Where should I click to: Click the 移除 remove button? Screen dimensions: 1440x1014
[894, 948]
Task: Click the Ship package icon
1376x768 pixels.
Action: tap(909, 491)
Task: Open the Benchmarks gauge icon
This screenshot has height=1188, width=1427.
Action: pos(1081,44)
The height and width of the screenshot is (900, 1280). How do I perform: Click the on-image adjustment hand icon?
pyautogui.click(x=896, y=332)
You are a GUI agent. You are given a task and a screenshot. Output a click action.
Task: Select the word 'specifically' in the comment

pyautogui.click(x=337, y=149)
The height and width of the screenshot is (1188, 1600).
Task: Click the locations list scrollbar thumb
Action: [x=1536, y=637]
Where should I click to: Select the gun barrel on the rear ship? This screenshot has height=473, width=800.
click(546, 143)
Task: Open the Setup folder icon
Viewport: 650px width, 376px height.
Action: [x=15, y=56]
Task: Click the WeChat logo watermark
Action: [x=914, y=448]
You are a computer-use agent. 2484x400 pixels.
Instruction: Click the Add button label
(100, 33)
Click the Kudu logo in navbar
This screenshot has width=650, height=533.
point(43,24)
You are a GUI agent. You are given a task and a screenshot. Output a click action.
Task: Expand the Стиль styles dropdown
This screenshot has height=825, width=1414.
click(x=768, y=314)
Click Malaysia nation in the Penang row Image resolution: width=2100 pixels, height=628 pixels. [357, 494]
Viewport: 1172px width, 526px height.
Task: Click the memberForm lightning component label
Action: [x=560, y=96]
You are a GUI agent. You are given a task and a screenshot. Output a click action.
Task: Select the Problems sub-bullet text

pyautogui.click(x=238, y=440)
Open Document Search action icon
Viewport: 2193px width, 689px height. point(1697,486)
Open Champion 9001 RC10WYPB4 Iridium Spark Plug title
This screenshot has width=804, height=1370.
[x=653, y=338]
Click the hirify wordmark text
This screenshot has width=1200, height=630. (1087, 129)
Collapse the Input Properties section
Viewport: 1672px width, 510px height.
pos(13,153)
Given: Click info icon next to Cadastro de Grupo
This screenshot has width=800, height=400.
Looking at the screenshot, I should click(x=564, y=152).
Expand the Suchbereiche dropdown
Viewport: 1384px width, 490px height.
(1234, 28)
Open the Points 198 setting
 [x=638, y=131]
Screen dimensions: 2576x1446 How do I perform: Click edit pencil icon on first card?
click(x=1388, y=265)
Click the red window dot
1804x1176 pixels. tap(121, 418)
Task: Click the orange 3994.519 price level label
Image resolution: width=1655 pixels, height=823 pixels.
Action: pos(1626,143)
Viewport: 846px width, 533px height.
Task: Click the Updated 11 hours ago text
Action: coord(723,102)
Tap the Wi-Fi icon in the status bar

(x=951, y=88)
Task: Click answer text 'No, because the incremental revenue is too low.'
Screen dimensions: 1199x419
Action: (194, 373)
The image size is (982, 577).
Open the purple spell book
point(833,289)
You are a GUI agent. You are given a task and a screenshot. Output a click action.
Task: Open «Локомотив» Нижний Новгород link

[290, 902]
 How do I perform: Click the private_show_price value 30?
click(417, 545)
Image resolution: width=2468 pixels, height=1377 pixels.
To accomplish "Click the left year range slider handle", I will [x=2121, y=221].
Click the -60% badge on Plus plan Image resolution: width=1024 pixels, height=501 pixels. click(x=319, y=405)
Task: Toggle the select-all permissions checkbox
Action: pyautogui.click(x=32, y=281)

────

The expected answer holds each line from the listing above where the string "Expand" is present.

Task: Expand the Стиль styles dropdown
Expand the Suchbereiche dropdown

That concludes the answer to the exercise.